S.B. : Je suis inquiète notamment par le côté victimaire, qui est un défaut de notre époque. Tout le monde se plaint de quelque chose et une partie du féminisme actuel repose là-dessus. Ce n’est pas mon approche. Je trouve les femmes belles quand je les vois conquérantes, je trouve les deux genres intéressants quand ils sont équilibrés. Il y a une forme de masculinisme qui revient de façon très dérangeante, poussé par un féminisme qui fait peur et des femmes qui pour certaines ont peur de leurs ombres.
Dès qu’un homme est soupçonné, il est guillotiné sur la place publique, même de manière virtuelle. Je comprends que ça les effraie. Je trouve ça préférable de regarder les choses de façon plus modulée. Par exemple, dans le cas des femmes battues, il existe aussi des femmes qui battent des hommes. C’est plus intéressant de montrer que ça existe de part et d’autre même avec un fort déséquilibre.
M.S. : Non, on ne peut pas. Considérer que le féminisme ne recherche pas l’équilibre, c’est une erreur. On ne peut pas répéter toutes les deux secondes «attention c’est pour être égaux», pour rassurer les hommes. Oui, c’est beau quand c’est équilibré mais pour y arriver il faut que les hommes se taisent cinq minutes. Les femmes ne sont pas menaçantes. De quoi ont-ils peur ? Y a-t-il des crimes féministes ? Non, il y a des féminicides. Ils n’ont pas vraiment peur, ils ont peur de perdre leurs privilèges, de faire de la place. Ils se trompent, ils y gagneraient aussi. Il y a possiblement des manières d’agir «extrême» et encore je ne les condamne pas. Ça ne brosse pas dans le sens du poil, mais n’est-ce pas tout à fait justifié ?
Je suis d’accord sur la partie victimaire : ça s’éveille au moment où la colère devient confortable. Quand on reste victime longtemps, on peut ne plus avoir le réflexe de se remettre en question comme individu. C’est une mauvaise habitude mais à mon sens ça passe rapidement, et c’est ce que je vois chez les féministes.
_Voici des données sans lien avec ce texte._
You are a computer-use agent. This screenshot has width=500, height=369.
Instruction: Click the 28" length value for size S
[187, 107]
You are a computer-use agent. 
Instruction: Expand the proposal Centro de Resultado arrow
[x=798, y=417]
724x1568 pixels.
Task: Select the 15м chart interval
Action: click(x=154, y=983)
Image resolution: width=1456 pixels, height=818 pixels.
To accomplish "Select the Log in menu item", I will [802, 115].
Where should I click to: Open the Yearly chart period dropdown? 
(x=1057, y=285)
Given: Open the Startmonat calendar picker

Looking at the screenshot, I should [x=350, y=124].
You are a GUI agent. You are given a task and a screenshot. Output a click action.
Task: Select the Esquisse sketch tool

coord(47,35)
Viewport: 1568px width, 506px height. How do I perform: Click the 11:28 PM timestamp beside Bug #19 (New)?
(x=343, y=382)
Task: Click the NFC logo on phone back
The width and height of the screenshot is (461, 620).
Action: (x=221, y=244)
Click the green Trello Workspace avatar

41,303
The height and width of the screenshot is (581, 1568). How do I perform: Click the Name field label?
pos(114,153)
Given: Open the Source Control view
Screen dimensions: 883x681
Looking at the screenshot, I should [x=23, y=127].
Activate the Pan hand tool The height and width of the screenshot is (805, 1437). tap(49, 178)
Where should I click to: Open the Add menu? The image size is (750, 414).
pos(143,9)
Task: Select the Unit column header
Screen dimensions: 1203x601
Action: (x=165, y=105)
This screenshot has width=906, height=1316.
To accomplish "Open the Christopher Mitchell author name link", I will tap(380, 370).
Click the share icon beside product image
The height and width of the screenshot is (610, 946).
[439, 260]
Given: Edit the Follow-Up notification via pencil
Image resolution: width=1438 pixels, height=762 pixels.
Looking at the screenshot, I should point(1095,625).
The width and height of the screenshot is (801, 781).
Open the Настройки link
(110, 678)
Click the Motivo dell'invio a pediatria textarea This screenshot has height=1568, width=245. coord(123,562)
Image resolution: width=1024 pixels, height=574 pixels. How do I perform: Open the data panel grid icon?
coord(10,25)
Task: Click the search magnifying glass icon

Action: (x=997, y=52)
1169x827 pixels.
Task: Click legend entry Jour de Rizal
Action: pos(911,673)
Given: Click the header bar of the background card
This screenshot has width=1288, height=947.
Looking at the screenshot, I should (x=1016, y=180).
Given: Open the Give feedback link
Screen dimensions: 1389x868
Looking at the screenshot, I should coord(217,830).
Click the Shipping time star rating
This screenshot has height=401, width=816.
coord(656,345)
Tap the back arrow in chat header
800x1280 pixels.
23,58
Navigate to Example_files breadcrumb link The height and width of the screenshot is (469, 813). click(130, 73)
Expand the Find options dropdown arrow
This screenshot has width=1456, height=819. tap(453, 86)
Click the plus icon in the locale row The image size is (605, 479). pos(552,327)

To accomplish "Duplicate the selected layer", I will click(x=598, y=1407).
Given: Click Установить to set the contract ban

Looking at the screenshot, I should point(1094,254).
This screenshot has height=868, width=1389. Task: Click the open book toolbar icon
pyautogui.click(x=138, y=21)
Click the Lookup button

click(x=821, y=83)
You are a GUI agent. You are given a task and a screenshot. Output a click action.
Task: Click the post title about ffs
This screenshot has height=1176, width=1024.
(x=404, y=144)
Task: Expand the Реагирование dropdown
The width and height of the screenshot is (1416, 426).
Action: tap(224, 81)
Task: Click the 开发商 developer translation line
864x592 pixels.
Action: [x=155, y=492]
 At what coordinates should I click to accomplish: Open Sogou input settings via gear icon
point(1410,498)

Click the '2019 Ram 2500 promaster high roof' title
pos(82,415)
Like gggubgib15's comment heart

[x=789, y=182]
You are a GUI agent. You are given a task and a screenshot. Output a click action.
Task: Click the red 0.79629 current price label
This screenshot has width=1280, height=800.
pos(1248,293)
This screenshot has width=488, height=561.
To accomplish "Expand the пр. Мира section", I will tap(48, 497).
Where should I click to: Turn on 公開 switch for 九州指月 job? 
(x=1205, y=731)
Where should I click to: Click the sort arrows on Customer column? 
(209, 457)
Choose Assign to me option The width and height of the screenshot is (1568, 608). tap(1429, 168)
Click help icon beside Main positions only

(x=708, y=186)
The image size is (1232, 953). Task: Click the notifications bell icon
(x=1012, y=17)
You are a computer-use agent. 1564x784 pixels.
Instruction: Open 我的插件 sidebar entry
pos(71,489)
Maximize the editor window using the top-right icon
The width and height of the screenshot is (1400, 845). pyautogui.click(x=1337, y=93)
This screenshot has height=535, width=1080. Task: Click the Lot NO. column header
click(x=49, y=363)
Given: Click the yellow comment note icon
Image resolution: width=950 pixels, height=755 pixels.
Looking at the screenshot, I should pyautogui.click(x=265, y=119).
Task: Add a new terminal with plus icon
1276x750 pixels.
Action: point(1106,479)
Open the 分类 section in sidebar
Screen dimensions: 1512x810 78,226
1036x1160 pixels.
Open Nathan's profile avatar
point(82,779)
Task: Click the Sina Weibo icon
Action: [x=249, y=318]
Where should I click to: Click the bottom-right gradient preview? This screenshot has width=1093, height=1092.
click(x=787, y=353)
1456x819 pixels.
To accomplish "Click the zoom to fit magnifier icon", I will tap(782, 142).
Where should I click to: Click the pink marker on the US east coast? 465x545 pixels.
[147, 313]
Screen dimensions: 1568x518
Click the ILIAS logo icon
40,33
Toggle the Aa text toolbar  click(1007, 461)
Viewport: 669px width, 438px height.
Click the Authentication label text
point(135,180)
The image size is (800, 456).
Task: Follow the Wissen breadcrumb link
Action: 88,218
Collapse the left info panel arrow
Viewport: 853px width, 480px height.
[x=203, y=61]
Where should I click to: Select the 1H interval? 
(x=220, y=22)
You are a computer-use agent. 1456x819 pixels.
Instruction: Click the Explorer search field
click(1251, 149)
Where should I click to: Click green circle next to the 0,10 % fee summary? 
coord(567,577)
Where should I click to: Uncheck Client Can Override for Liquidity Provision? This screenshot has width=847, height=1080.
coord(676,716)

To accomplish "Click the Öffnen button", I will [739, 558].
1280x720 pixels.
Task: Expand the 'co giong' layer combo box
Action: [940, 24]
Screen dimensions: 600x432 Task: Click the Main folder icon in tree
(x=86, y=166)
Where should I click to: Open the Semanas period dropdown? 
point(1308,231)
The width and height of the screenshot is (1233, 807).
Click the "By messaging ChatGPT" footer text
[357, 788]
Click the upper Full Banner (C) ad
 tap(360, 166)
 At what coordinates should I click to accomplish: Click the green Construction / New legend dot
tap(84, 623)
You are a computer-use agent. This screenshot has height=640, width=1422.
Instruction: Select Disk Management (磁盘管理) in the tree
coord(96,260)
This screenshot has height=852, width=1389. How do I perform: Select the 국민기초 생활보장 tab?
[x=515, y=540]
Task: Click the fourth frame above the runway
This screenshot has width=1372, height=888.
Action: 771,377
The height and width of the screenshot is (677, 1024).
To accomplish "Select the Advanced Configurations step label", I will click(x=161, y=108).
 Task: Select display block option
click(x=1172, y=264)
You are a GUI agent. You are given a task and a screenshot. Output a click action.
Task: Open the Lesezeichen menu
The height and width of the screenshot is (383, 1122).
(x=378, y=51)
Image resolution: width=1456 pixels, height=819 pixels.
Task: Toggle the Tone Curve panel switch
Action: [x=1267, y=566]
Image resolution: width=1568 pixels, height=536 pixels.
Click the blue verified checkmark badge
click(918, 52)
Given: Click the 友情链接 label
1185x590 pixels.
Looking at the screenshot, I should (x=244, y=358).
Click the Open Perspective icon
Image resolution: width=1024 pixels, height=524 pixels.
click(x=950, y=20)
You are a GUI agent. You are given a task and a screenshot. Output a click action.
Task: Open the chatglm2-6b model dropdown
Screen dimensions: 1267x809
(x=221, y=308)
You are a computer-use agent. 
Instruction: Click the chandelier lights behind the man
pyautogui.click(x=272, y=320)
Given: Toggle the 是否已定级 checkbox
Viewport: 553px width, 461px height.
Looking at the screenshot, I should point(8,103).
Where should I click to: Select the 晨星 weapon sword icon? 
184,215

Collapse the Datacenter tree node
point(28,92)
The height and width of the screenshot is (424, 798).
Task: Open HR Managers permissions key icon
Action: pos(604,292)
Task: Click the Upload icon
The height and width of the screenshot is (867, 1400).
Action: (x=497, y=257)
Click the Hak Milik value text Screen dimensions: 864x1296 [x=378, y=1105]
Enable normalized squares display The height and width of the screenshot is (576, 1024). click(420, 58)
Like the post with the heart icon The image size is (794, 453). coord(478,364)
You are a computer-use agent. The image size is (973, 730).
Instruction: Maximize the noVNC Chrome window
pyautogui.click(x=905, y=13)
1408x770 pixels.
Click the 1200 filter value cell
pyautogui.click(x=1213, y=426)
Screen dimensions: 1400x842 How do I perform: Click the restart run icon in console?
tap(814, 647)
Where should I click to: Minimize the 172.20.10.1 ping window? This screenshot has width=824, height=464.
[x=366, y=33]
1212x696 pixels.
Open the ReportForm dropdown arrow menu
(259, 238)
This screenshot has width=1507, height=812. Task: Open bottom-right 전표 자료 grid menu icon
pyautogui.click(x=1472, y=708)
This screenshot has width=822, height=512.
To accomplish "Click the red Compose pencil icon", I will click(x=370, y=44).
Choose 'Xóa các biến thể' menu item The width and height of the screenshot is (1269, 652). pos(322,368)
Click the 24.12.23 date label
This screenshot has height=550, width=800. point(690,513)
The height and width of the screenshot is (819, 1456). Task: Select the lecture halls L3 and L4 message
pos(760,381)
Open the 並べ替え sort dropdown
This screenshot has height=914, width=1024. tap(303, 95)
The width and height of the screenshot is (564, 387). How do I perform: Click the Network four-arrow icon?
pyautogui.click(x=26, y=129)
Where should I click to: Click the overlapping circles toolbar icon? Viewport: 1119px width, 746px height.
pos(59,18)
On se dit «je ne peux pas passer ma vie à juste me dire c’est la raison de mon incapacité à faire plus, à faire mieux».
Les excès ne font-ils pas avancer la cause car ils sont marquants et déplacent le curseur ?
S.B. : Oui, bien sûr. Malheureusement ou heureusement, on a besoin d’exagération pour créer du mouvement et faire changer les choses. Mais il y a des effets pervers : les femmes ont plus souvent perdu que gagné dans l’histoire donc peut-être qu’elles ont été trop radicales, pas assez mesurées…
A lire chaque samedi
M.S. : La confrontation n’est pas de notre fait, on demande juste à être considérées comme des personnes et on le demande depuis des siècles. Il faut des excès avec de la violence. Je ne l’encourage pas mais on ne fait pas de révolution en disant «excusez-moi on voudrait du pain pour le peuple». La radicalité dont on parle, je ne la vois pas. Aujourd’hui, on est radicale quand on dit «les femmes sont des gens».
Que souhaitez-vous pour le féminisme ?
M.S. : Je souhaite qu’au lieu de regarder l’attitude des féministes et de nous opposer les une aux autres car nous ne sommes pas d’accord sur des subtilités, que l’on regarde du côté de ceux qui ont entre leurs mains la possibilité de faire changer les choses : les hommes, leur éducation et l’éducation des femmes aussi.
S.B. : Un modèle inclusif. Je ne vois pas comment on peut y arriver autrement que sans les hommes. Entre femmes, on se retrouve dans le même schéma : celles qui sont grandes gueules sont celles qui ont moins de problèmes que les autres. On se retrouve dans le même schéma de proie et prédateur. Il faut apprendre à jouer à ce jeu-là avec les hommes.